In many machine learning algorithms, small malicious perturbations that are imperceptible to the human eye can cause classifiers to reach erroneous conclusions [1, 2, 3, 4, 5]. To mitigate the negative effect of adversarial examples, one methodology is adversarial training [6], in which clean training samples are augmented by adversarial samples by adding purposefully crafted perturbations. Due to the lack of an explicit definition for the imperceptibility of perturbations, additive attacks are usually restricted within a small bounded region. Most earlier studies, such as [7, 8, 6, 9, 10], have focused on studying adversarial training in the context of single agent learning. In this work, we devise a robust training algorithm for multi-agent networked systems by relying on diffusion learning [5, 11, 12], which has been shown to have a wider stability range and improved performance guarantees for adaptation in comparison to other decentralized strategies [5, 11, 12].

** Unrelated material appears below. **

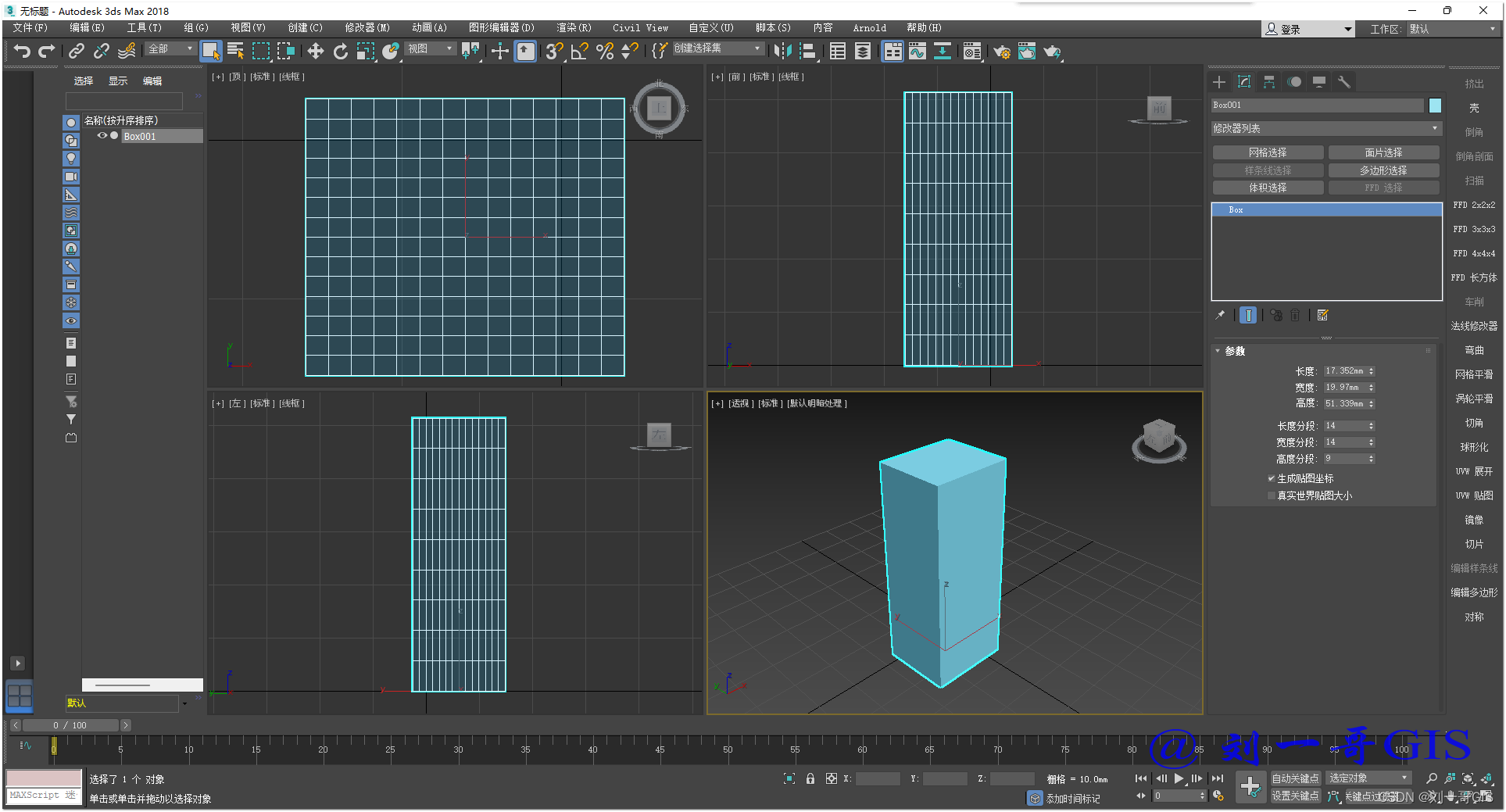Open the 修改器(M) menu
The width and height of the screenshot is (1506, 812).
point(367,28)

There of course exist other works in the literature that applied adversarial learning to a multiplicity of agents, albeit using a different architecture. For example, the works [13, 14, 15] employ multiple GPUs and a fusion center, while the works [16, 17, 18] consider graph neural networks. In this work, we focus on a fully decentralized architecture where each agent corresponds to a learning unit in its own right, and interactions occur locally over neighborhoods determined by a graph topology.

We formulate a sequential minimax optimization problem involving adversarial samples, and assume in this article that the perturbations are within an $\ell_{2}-$ bounded region. We hasten to add though that the analysis can be extended to other norms, such as $\ell_{1}-$ and $\ell_{\infty}-$ bounded perturbations. For simplicity, and due to space limitations, we consider the $\ell_{2}-$ case here.

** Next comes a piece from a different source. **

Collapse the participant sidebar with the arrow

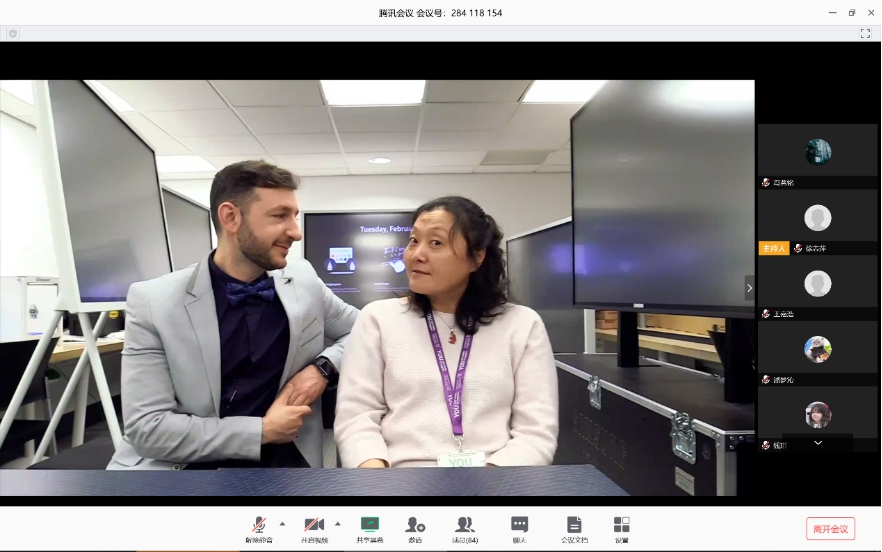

In the performance analysis, we examine the convergence of the proposed framework for convex settings due to space limitations, but note that similar bounds can be derived for nonconvex environments by showing convergence towards local minimizers. In particular, we show here that with strongly-convex loss functions, the proposed algorithm approaches the global minimizer within $O(\mu)$ after sufficient iterations, where $\mu$ is the step-size parameter.

2 Problem Setting

Consider a collection of $K$ agents where each agent $k$ observes independent realizations of some random data $(\boldsymbol{x}_{k},\boldsymbol{y}_{k})$ , where $\boldsymbol{x}_{k}$ plays the role of the feature vector and $\boldsymbol{y}_{k}$ plays the role of the label variable. Adversarial training in the decentralized setting deals with the following stochastic minimax optimization problem

w^{\star}=\mathop{\mathrm{argmin}}\limits_{{w}\in\mathbbm{R}^{M}}\left\{J(w)\overset{\Delta}{=}\sum\limits_{k=1}^{K}\pi_{k}J_{k}(w)\right\}

(1)

where $\{\pi_{k}\}_{k=1}^{K}$ are positive scaling weights adding up to one, and each individual risk function is defined by

\begin{split}J_{k}(w)&=\mathds{E}_{\{\boldsymbol{x}_{k},\boldsymbol{y}_{k}\}}\left\{\max\limits_{\left\|{\delta}_{k}\right\|\leq\epsilon}Q_{k}(w;\boldsymbol{x}_{k}+{\delta}_{k},\boldsymbol{y}_{k})\right\}\\ \end{split}

(2)

in terms of a loss function $Q_{k}(\cdot)$ . In this formulation, the variable ${\delta}_{k}$ represents an $\ell_{2}$ norm-bounded perturbation used to generate adversarial examples, and $\boldsymbol{y}_{k}$ is the true label of sample $\boldsymbol{x}_{k}$ . We refer to $w^{\star}$ as the robust model. In this paper, we assume all agents observe data sampled independently (over time and space) from the same statistical distribution.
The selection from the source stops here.